Is there a difference between globalization and global localization? Yes, there is.
Globalization refers to a “one world” alliance, and it definitely feels like we are becoming that. It sounds so utopian, a state in which everything is perfect: communication, economics, business, technology, government, society, and culture. We have diversity, equity, and inclusion and outcomes are the same for everyone. There is little room for, and tolerance for, differences among people, and more specifically, groups of people. One group receiveth, and from another group something is taken away. Identity is intrinsically linked to the group of which you are part.
Global localization is different. It refers to the organization of clusters of people around the world who think, act and believe similarly.
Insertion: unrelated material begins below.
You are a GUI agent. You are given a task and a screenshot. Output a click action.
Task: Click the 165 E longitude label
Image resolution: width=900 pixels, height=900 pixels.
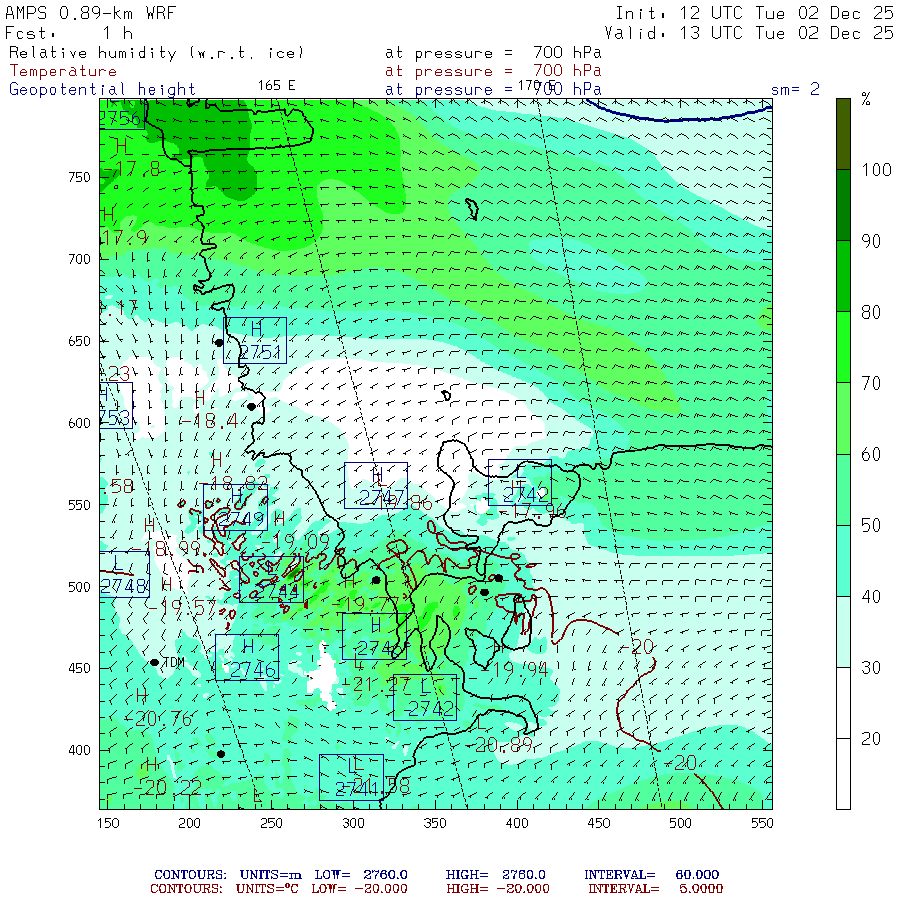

Clusters could be geographic, however, they’re much more likely to be psychographic instead, i.e. what a group of people believes, who they connect with, what they hope for. Global localizationalists do not want the concentration of power with a unified warm-and-fuzzy-sounding theme. They want diversity, equality, and inclusion. They celebrate differences and affirm someone’s value because they are created in the image of God, not because they are part of a group. They believe our ultimate identity is in the uniqueness that God gave us. They believe we’re all connected by that God-given identity, and the future is the connectivity of localized clusters around the globe who give God the glory. The one true, liberating way to achieve global unity is to transform hearts for God, one heart at a time.
In that spirit, I like to make a statement of gratitude. I am grateful for godly men who model what it’s like to be a godly dad. I am grateful for the godly men in my life who have humbly taught me to subordinate my will to the will of my Father in heaven, who gave me my identity. My father, David, is one of those godly men in my life. I love you, dad.
To all fathers, Happy Fathers’ Day.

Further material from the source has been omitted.